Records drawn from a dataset
____________

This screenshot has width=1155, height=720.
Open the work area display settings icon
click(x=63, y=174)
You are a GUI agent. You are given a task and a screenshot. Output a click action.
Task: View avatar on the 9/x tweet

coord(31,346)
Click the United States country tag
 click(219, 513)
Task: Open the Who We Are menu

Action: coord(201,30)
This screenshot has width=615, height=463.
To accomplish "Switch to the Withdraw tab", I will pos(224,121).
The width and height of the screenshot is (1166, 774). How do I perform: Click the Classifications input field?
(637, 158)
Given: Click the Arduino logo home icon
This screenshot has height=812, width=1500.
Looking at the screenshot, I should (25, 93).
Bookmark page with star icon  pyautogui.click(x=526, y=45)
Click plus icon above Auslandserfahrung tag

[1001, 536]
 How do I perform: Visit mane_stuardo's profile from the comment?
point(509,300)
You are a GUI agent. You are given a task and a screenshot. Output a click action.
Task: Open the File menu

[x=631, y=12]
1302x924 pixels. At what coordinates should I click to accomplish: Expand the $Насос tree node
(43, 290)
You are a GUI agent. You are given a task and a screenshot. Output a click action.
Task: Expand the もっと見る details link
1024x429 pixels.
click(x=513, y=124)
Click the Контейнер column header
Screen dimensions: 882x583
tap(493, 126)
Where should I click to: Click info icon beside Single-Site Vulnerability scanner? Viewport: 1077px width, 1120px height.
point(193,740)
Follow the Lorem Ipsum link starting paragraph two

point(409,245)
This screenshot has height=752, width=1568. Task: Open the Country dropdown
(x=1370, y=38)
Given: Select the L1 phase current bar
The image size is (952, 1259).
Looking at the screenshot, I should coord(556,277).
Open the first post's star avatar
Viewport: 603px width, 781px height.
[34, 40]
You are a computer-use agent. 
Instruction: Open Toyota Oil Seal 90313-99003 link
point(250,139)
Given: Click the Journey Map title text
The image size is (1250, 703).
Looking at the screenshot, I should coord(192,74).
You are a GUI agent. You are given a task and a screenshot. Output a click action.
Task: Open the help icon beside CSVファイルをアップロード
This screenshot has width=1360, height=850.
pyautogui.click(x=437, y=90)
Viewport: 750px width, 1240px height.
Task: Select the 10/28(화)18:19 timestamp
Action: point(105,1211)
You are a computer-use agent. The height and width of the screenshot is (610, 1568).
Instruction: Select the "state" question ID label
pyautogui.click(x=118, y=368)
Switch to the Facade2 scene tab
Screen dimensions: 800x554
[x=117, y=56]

____________

[What to work on] Within the entries above, find the string "computer" and return each line that holds it.

[Task response]
You are a computer-use agent. 
You are a computer-use agent. The height and width of the screenshot is (610, 1568).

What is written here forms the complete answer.